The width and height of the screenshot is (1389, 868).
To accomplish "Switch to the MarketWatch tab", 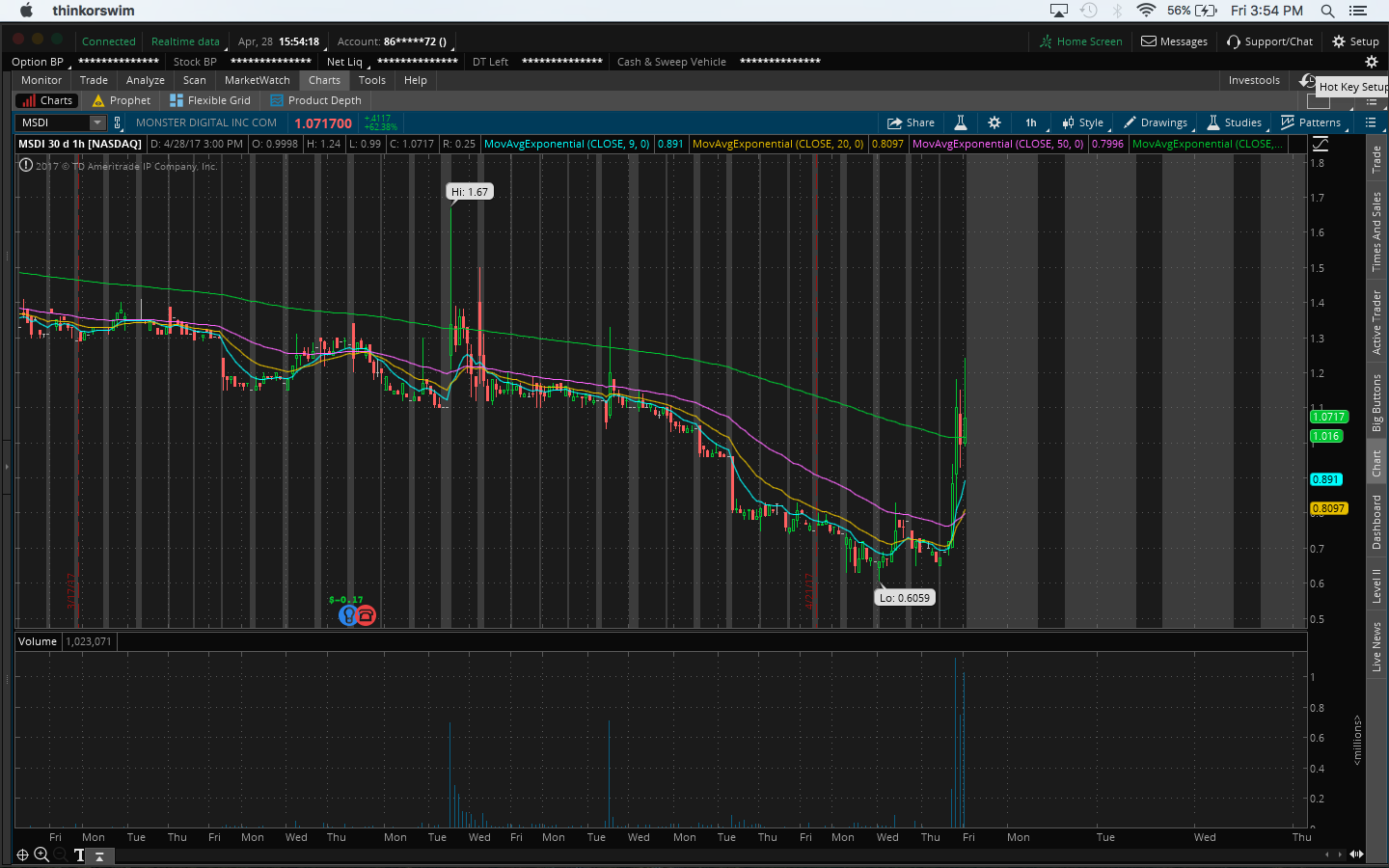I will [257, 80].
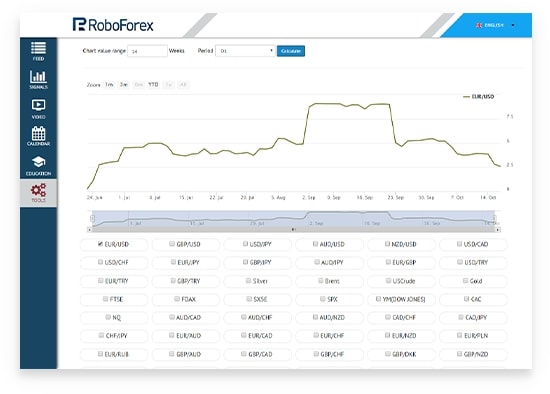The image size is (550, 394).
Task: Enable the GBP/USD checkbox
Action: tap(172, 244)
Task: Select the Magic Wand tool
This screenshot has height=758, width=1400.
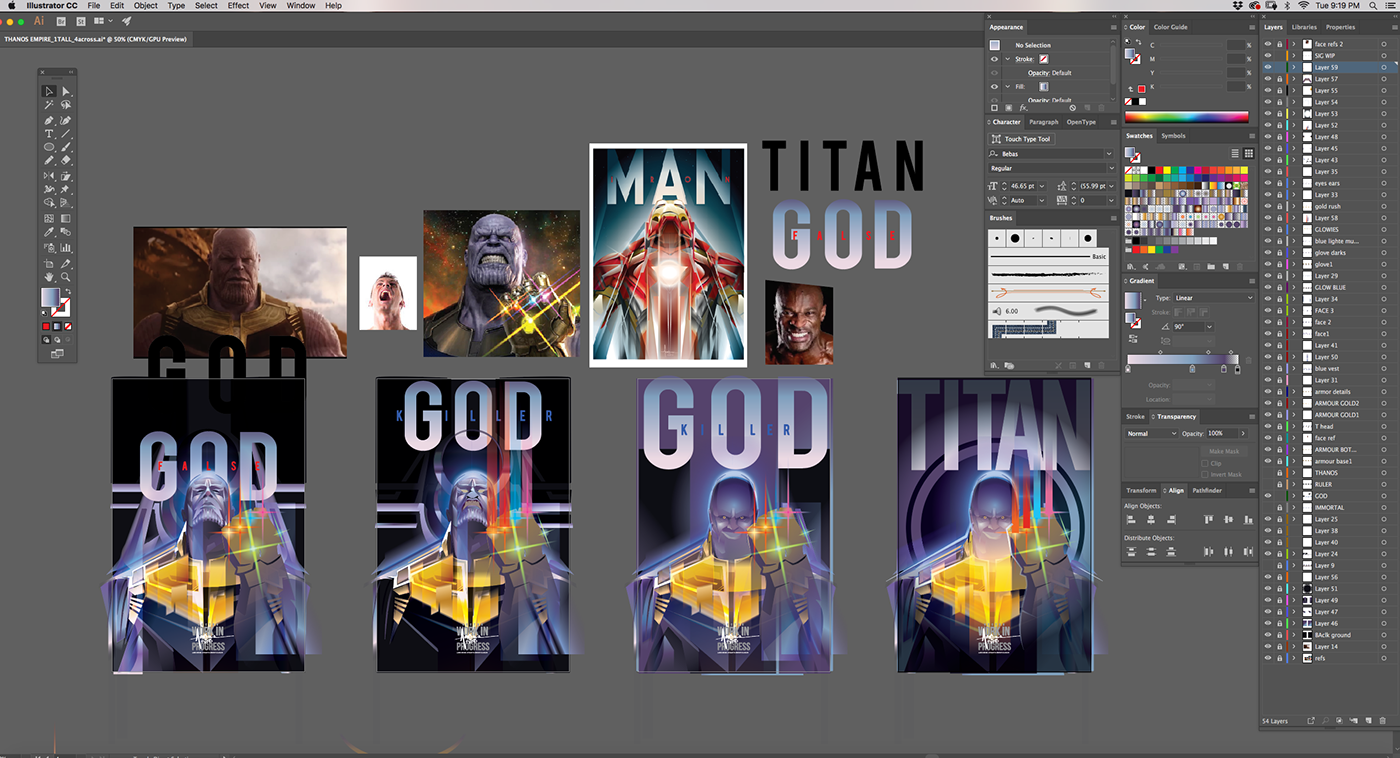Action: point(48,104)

━━━━━━━━

What you will do:
Would you retype the lines from the line containing "Task: Select the Magic Wand tool" to the final line of the entries above, exactly as given and without pictures?

Written answer:
Task: Select the Magic Wand tool
This screenshot has height=758, width=1400.
Action: point(48,104)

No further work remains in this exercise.